Department of Agronomy, University of Illinois, 1102 S. Goodwin Avenue, Urbana, Illinois 61801.
Plant Physiol. 1990 Oct;94(2):696-703. doi: 10.1104/pp.94.2.696.
Incubation of the red beet (Beta vulgaris L.) plasma membrane H(+)-ATPase with micromolar concentrations of diethylpyrocarbonate (DEPC) resulted in inhibition of both ATP hydrolytic and proton pumping activity. Enzyme activity was restored when DEPC-modified protein was incubated with hydroxylamine, suggesting specific modification of histidine residues. Kinetic analyses of DEPC inhibition performed on both membrane-bound and solubilized enzyme preparations suggested the presence of at least one essential histidine moiety per active site. Inclusion of either ATP (substrate) or ADP (product and competitive inhibitor) in the modification medium reduced the amount of inhibition observed in the presence of DEPC. However, protection was not entirely effective in returning activity to noninhibited control values. These results suggest that the modified histidine does not reside directly in the ATP binding region of the enzyme, but is more likely involved in enzyme regulation through subtle conformational effects.

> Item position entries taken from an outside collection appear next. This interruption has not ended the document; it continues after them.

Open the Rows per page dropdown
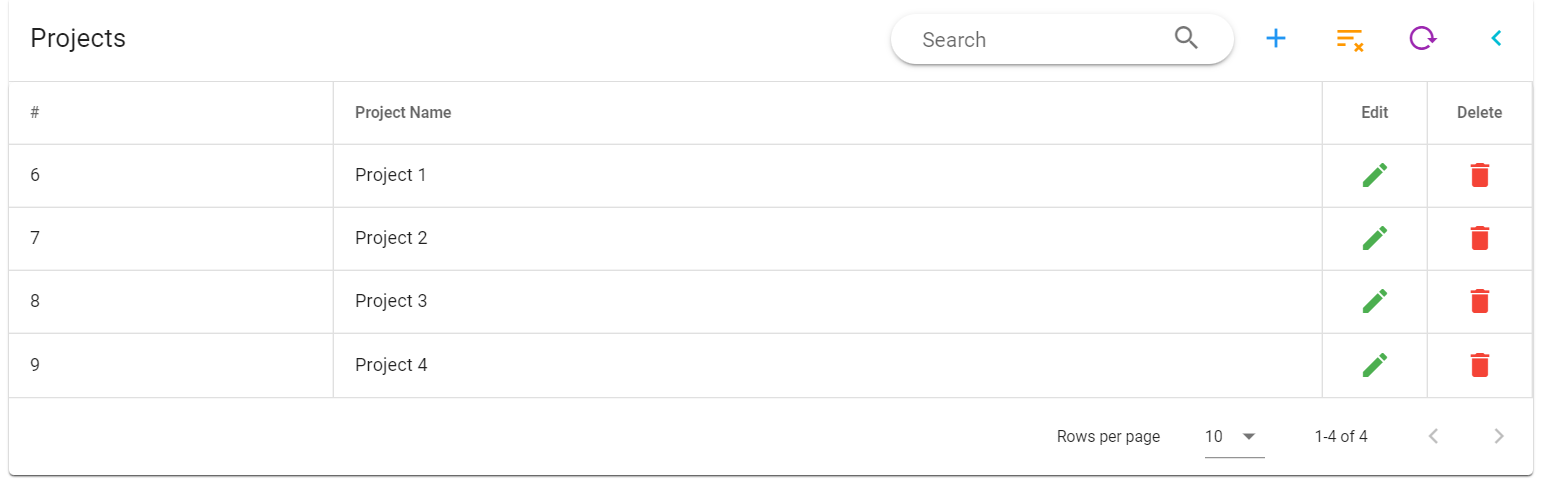 coord(1234,437)
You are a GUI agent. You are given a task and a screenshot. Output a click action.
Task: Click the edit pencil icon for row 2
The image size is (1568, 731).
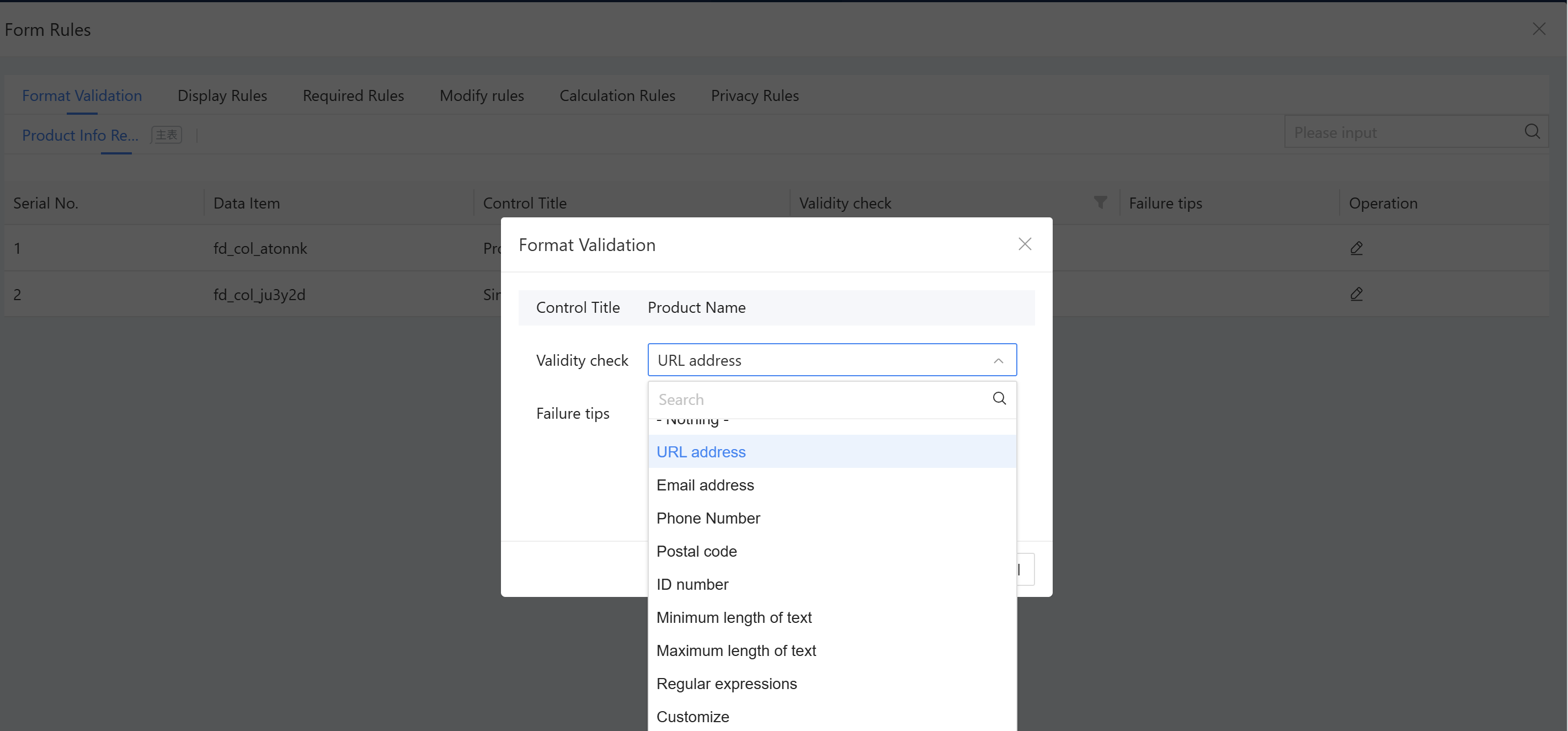[x=1356, y=295]
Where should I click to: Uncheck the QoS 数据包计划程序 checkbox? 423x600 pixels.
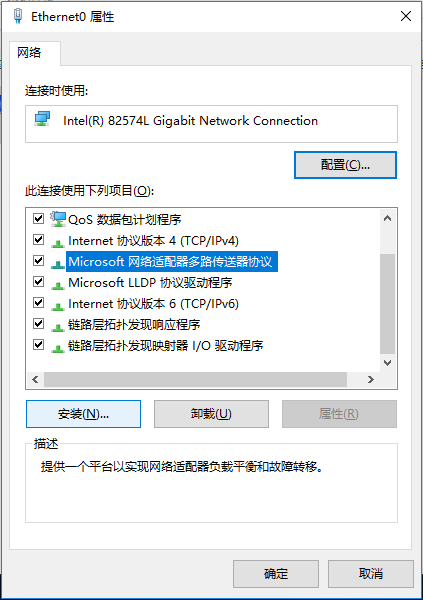(x=38, y=218)
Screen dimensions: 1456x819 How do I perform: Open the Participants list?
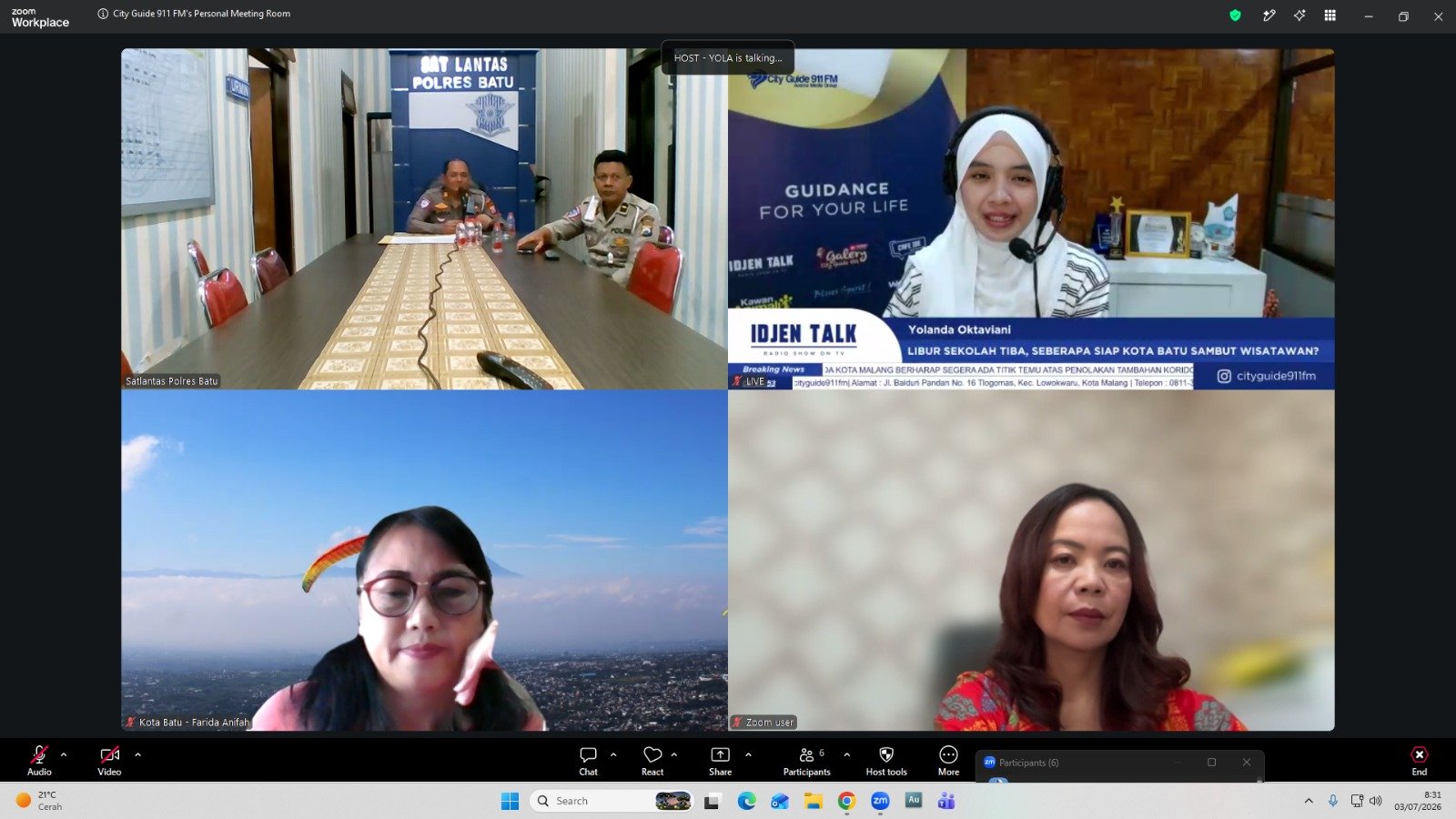pyautogui.click(x=806, y=760)
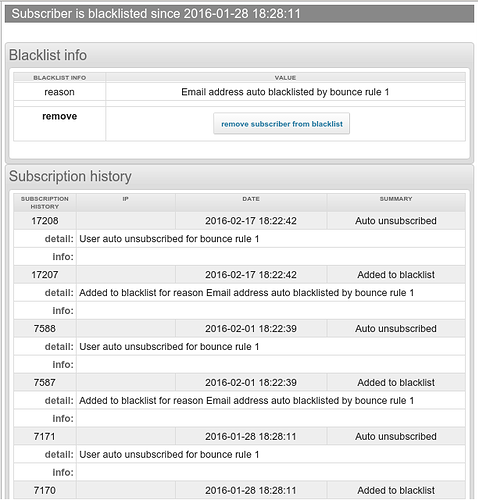Click remove subscriber from blacklist button
The image size is (478, 500).
tap(282, 124)
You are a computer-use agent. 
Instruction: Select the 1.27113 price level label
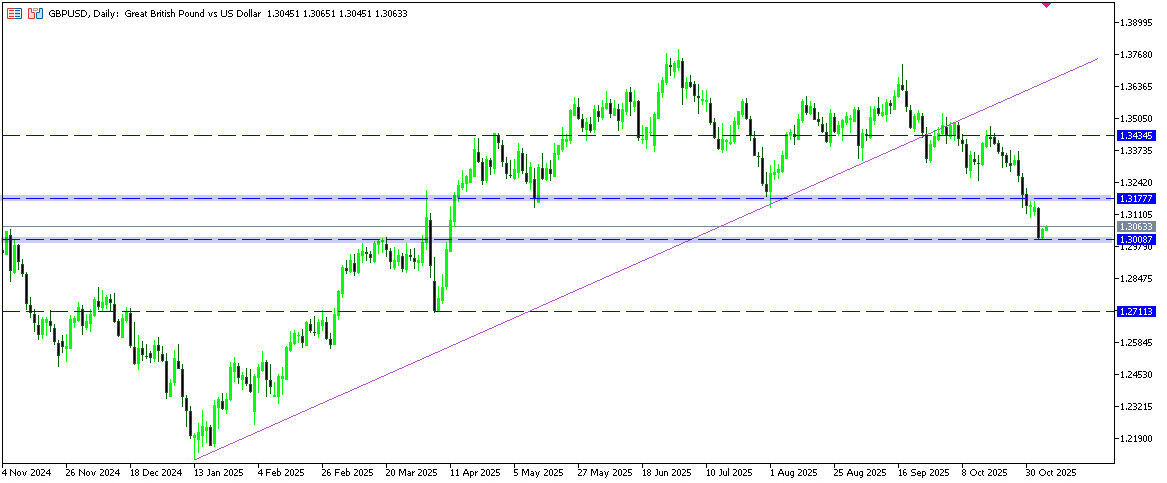click(x=1136, y=312)
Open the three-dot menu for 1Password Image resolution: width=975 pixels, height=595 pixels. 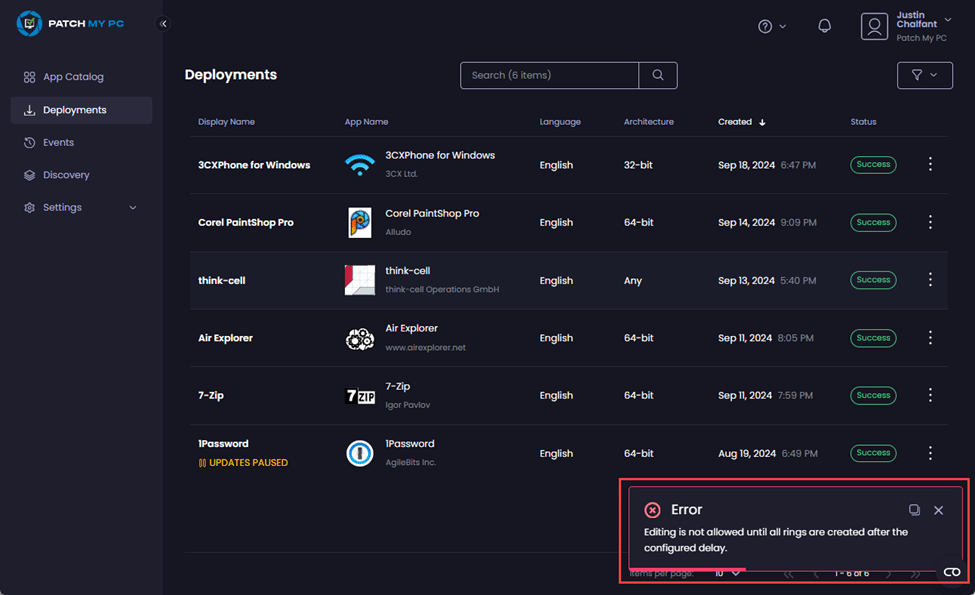[x=930, y=453]
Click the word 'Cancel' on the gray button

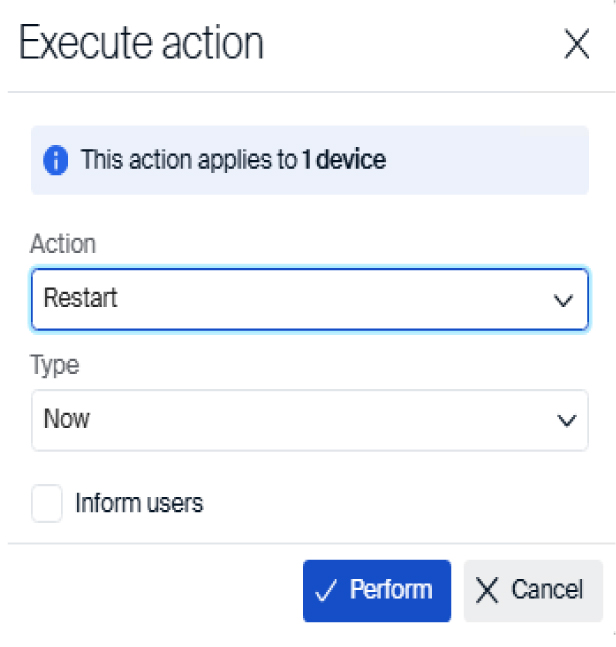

用微摩尔浓度的二乙基焦碳酸酯(DEPC)孵育红甜菜(Beta vulgaris L.)质膜 H(+)-ATP 酶,会抑制 ATP 水解和质子泵的活性。当 DEPC 修饰的蛋白质与羟胺孵育时,酶活性得到恢复,这表明组氨酸残基被特异性修饰。在膜结合和可溶酶制剂上进行的 DEPC 抑制的动力学分析表明,每个活性位点至少存在一个必需的组氨酸部分。在修饰介质中包含 ATP(底物)或 ADP(产物和竞争性抑制剂)可减少在 DEPC 存在下观察到的抑制量。然而,保护措施并不能完全有效地将活性恢复到非抑制对照值。这些结果表明,修饰的组氨酸并不直接位于酶的 ATP 结合区域,而是更可能通过微妙的构象效应参与酶的调节。